Those grasslands extended from eastern Texas across the southeast and north into Virginia, Maryland and Pennsylvania, and they supported a diverse array of plants and animals, many of which are disappearing.

Looking at a longleaf pine savanna in eastern North Carolina, Estes describes it as “the richest plot of land north of Costa Rica in North America in terms of plant diversity,” with 52 plant species in a single square meter. “We’re talking about the rarest of the rare, Venus flytraps, pitcher plants, sun dews, orchids. About six species of plants that can eat animals occur in this single plot.”

Today, most southern grasslands have declined by at least 90 percent, converted to cropland or overgrown by forests as a result of fire suppression.

In the West, 44 percent of sagebrush habitat has been lost. As a result, greater sage-grouse populations have declined by 80 percent since 1965. From the grasslands and meadows of California to the dry prairie of Florida, America’s grasslands are being lost at an alarming rate.

But there are solutions.

Farmlands Are Key to Restoration

Farmers and ranchers own about 440 million acres of America’s grasslands, and much of it supports cattle, sheep and other livestock. The League is helping lead an effort to double the federal investment in conservation programs that help farmers and ranchers be better land stewards. Part of that increase would help landowners permanently protect grassland and help ranchers set up grazing systems that restore the health of those lands.

Supplied material:
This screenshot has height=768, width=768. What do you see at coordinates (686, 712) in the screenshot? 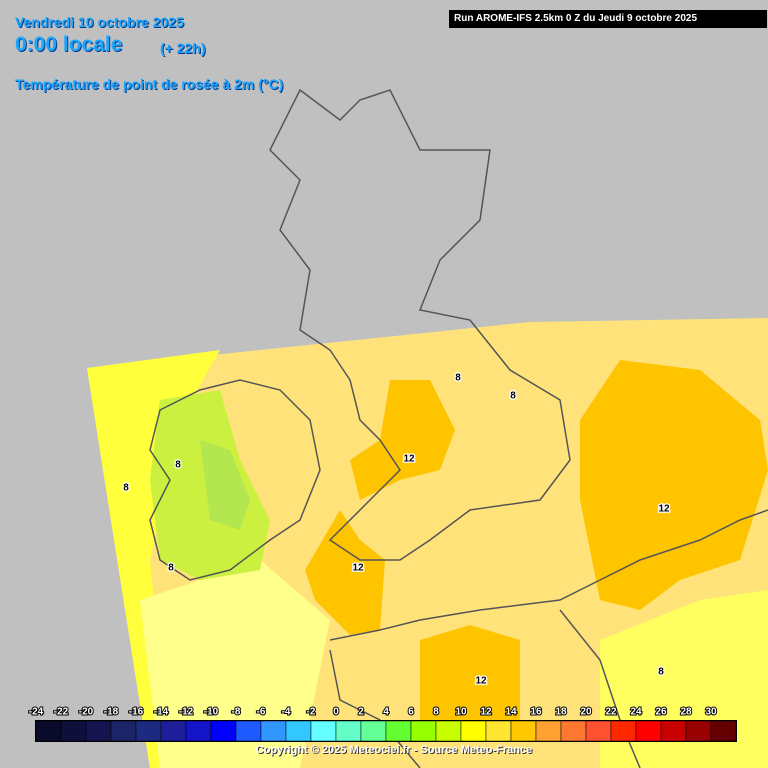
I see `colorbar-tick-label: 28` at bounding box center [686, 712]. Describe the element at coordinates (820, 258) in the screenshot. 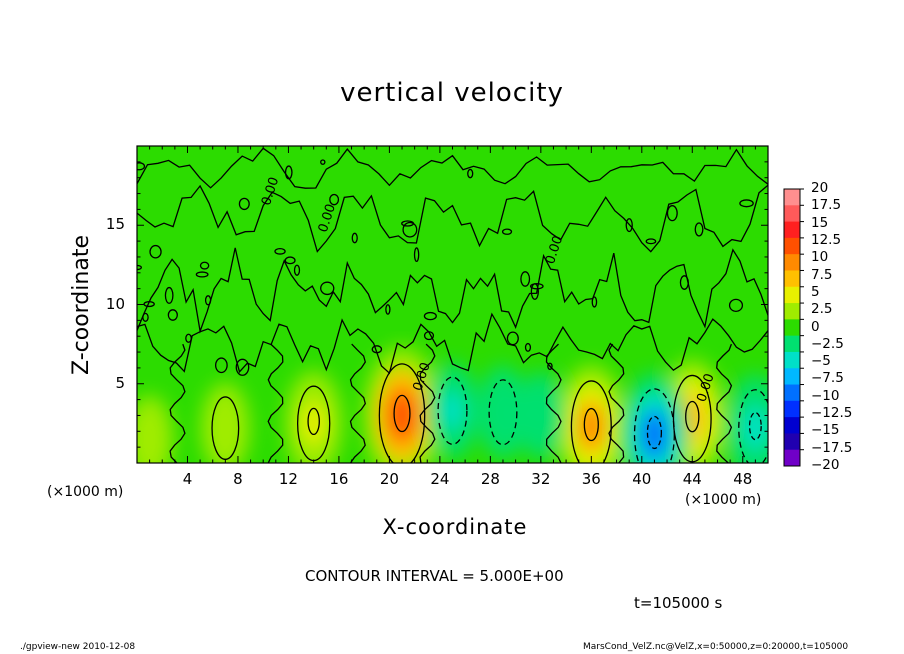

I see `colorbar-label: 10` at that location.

Work to complete:
(1) In the passage on America's grasslands, swap in "Delaware" for "Pennsylvania" and write out everything from "Those grasslands extended" down to "which are disappearing.".
(2) Please pick up the passage on America's grasslands where it stops and carry it forward.

Results in order:
(1)
Those grasslands extended from eastern Texas across the southeast and north into Virginia, Maryland and Delaware, and they supported a diverse array of plants and animals, many of which are disappearing.

(2)
This investment in grassland conservation will benefit all Americans. It will improve soil health, water quality and wildlife habitat. It will reduce some of the worst impacts of climate change. And it will help ensure that future generations can enjoy the long-term benefits of preserving this vital natural resource.

The League has also asked Congress to provide dedicated funding for the Grazing Lands Conservation Initiative at the U.S. Department of Agriculture. If we are successful, ranchers will have better access to education on grassland management and technical advice from experts, and they could receive support for the organization of rancher networks that let farmers learn from each other.

Intact grassland ecosystems remaining in the United States

Most eastern grassland regions have been converted to agriculture while some intact grasslands remain west of the Mississippi.  Chart credit Land Use Policy. 

    For details about the vision see www.iwla.org/vision. To learn more about the League’s history, visit www.iwla.org.

    Founded in 1922, the Izaak Walton League fights for clean air and water, healthy fish and wildlife habitat and conservation of our natural resources for future generations. The League plays a unique role in supporting community-based conservation and volunteer science and has a long legacy of shaping sound national policy. See www.iwla.org.

    Contact:

    Michael Reinemer, Director of Communications, Izaak Walton League of America

    mreinemer@iwla.org,703-966-9574 (cell)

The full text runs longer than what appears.